- Theatrical release poster
- Directed by: Lesley Selander
- Screenplay by: Maurice Geraghty
- Story by: Frank Gruber
- Produced by: Jack Jungmeyer
- Starring: George Montgomery Rod Cameron Marie Windsor John Emery Wallace Ford Jack Lambert
- Cinematography: Jack Greenhalgh
- Edited by: Francis D. Lyon
- Music by: Dimitri Tiomkin
- Production company: Twentieth Century-Fox
- Distributed by: Twentieth Century-Fox
- Release dates: February 17, 1950 (Los Angeles); March 2, 1950 (New York);
- Running time: 88 minutes
- Country: United States
- Language: English

= Dakota Lil =

1950 film by Lesley Selander

Dakota Lil is a 1950 American Cinecolor Western film directed by Lesley Selander and written by Maurice Geraghty. The film stars George Montgomery, Rod Cameron, Marie Windsor, John Emery, Wallace Ford and Jack Lambert. It was released on February 17, 1950, by Twentieth Century-Fox.

==Plot==
Secret Service agent Tom Horn is dispatched to the West to apprehend a gang of counterfeiters. Horn begins his mission by gaining the trust of dancehall girl and saloon singer Dakota Lil, who is one of the gang's leaders. She leads Horn to Harve Logan, the mastermind of the operation. Logan is a violent psychopath who murders three individuals by strangling them with a riding strap. When Dakota Lil discovers Horn's true identity as a federal agent, she initially contemplates killing him but ultimately decides to assist him because of her romantic feelings for him.

== Cast ==
- George Montgomery as Tom Horn / Steve Garrett
- Rod Cameron as Harve Logan / Kid Curry
- Marie Windsor as Dakota Lil
- John Emery as Vincent
- Wallace Ford as Carter
- Jack Lambert as Dummy
- Larry Johns as Sheriff
- Marion Martin as Blonde Singer
- James Flavin as Secret Service Chief
- Walter Sande as Butch Cassidy
- Lillian Bronson as Sheriff's Wife
- Kenneth MacDonald as Fletch
- Clancy Cooper as Bartender
- Bill Perrott as Cashier
- Alberto Morin as Rurales Captain
- J. Farrell MacDonald as Ellis
- Anita Ellis as Dakota Lil's Singing Voice

== Reception ==
In a contemporary review for The New York Times, critic Bosley Crowther called Dakota Lil a "frank adventure film" and wrote: "[E]ven with Marie Windsor playing the temptatious role in an assortment of off-the-shoulder dresses and in a wickedly coquettish style, we're afraid that her powerful fascinations will not overwhelm the audience. As a matter of fact, we have good reason to suspect they will put folks to sleep. For the story is woefully hackneyed, the action is dismally routine and the actors, including Miss Windsor and George Montgomery, are downright grim. Furthermore, Cinecolor casts a pale and sickly hue over all. The best way to view this picture is as a juvenile indiscretion of all concerned."

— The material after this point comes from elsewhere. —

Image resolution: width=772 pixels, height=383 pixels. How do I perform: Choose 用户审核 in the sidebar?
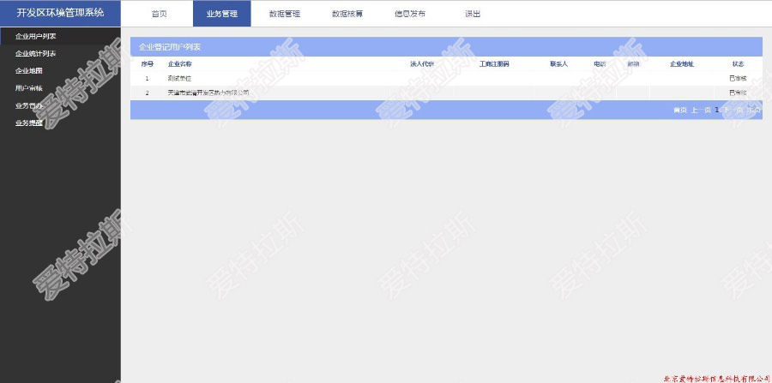click(x=29, y=88)
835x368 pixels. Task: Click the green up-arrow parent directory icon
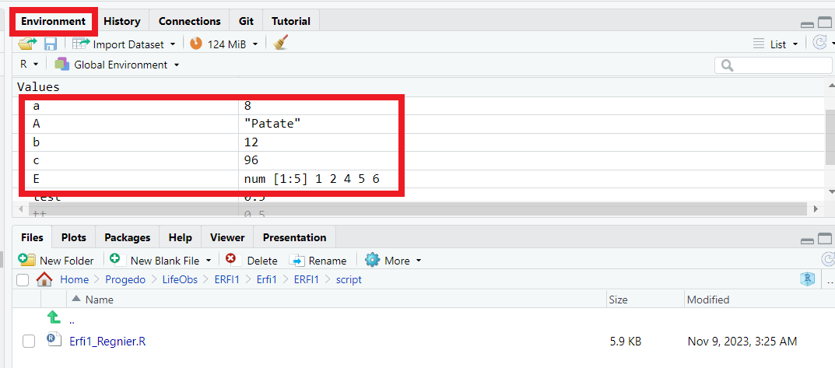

Critic Edwin Schallert of the Los Angeles Times wrote: "'Dakota Lil' has a scenario treatment well above the average for a western. Just who is going to work in behalf of whom becomes an interesting problem in the picture. ... The picture ends badly with too many rescuers. It is likely to get an undesired laugh after going pretty well the rest of the way."